I knew that the Officer's Club building was old, but I didn't realize it dated to the 1st decades of the 19th century. I also learned that part of the motivation for building these garrisons in the 19th century was that the Russians also had colonies on the West Coast then (hence the name of Russian River). I had no idea there were Russian settlements here way back then. What were they doing? What happened to them?

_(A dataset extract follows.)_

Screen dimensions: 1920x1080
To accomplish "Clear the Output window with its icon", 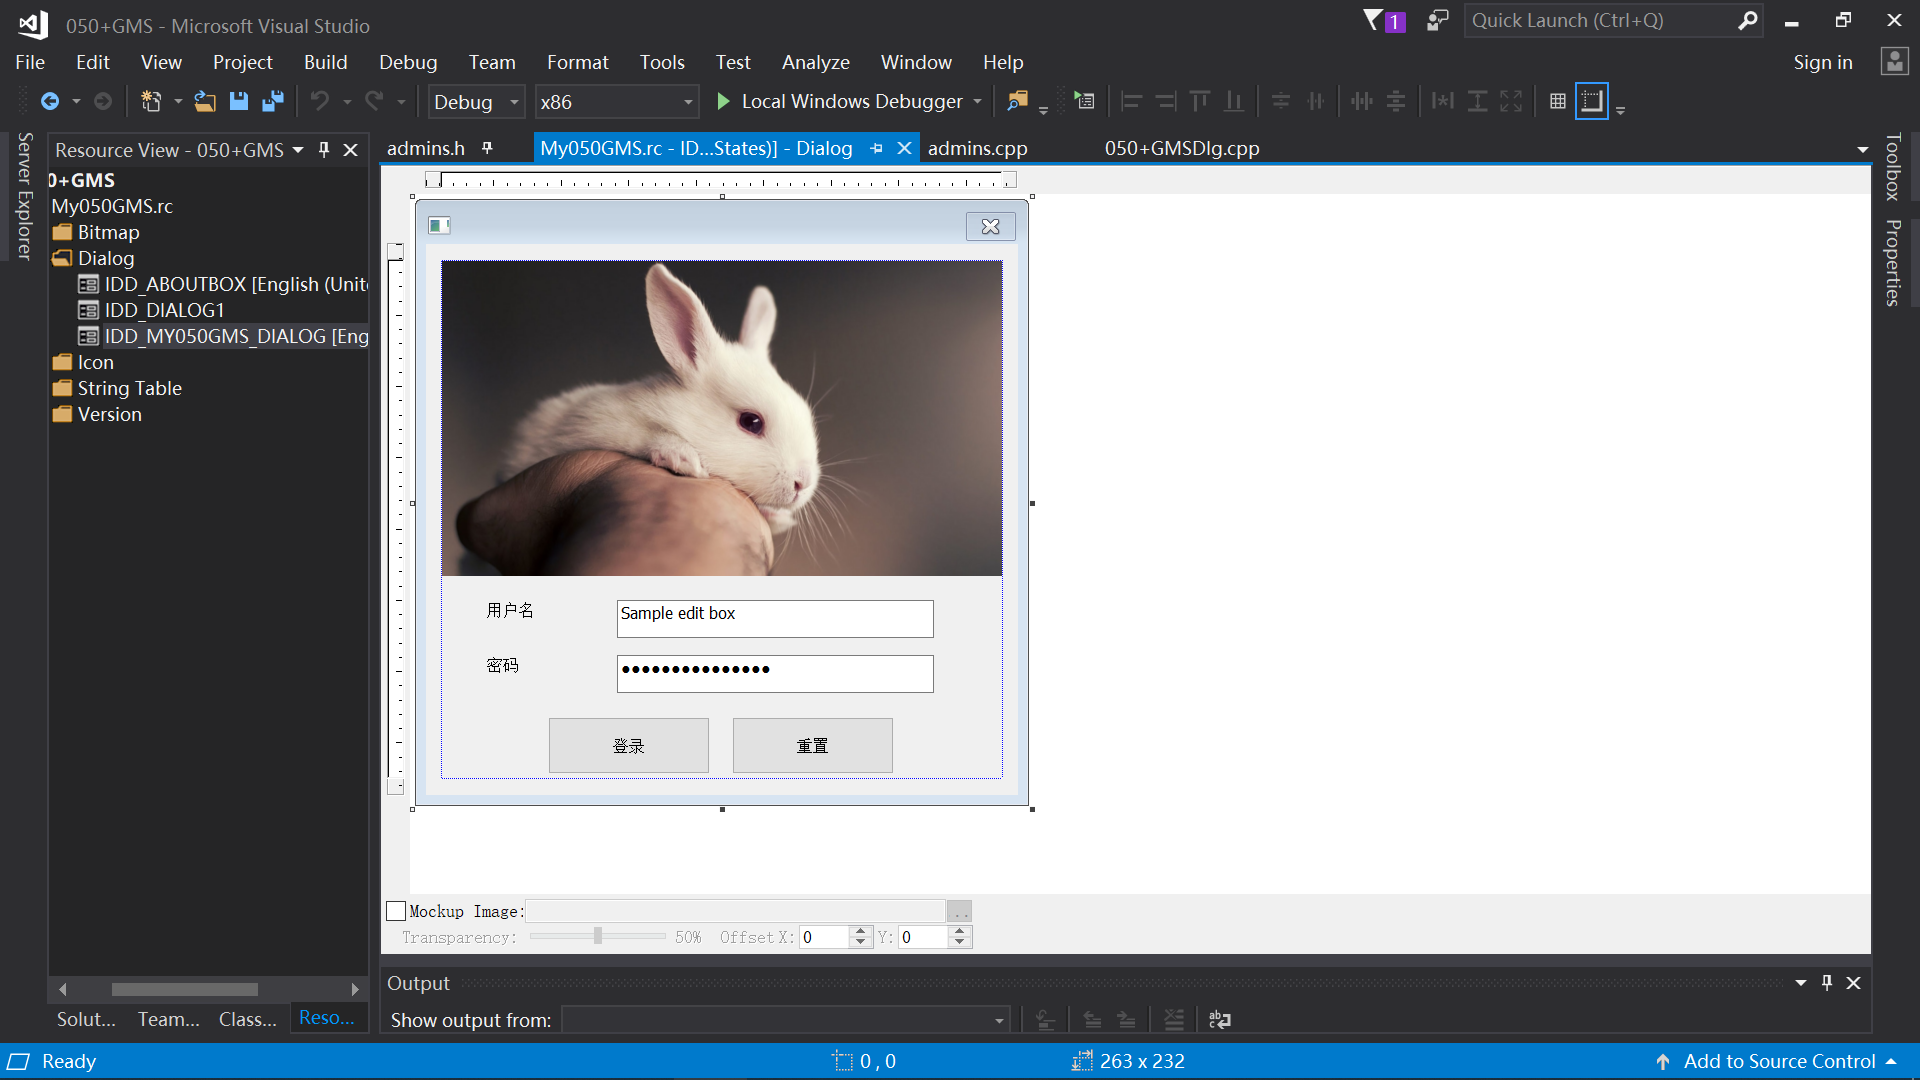I will click(1174, 1019).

Godard's Contempt; KFOG Fireworks

At the invitation of a friend, last night I saw Godard's Contempt at the Castro. I went in knowing nothing about it. It's a 1963 wide-screen technicolor movie & superficially looks like a Hollywood movie of the era. The cast includes Bridgette Bardot, frequently nude, & Jack Palance. However, it keeps doing unconventional things, starting with the opening credits, which are read in voice-over while we watch the movie itself being filmed, the camera eventually turning toward the audience itself. So I guess it's really an avant-garde classic. The print looked great, which is especially important because of the use of primary colors in the design. I found myself paying a lot of attention to the movie's settings, but I was not much engaged by the characters or the plot. Even Godard seems pretty flippant about the plot, considering the arbitrary way he dispatches 2 of the main characters at the end. The most emotion I felt was in the middle section in the apartment, when I could identify with the frustration, annoyance & disdain of the writer's wife.

Immediately after the show, I rushed into the Muni Metro to catch a train to the Embarcadero for KFOG's beautiful fireworks show. Sadly it took 20 minutes to get out there, so it was well under way by the time I got there. Still fun, & the best show fireworks show in the City. I could not believe how massive the crowds were.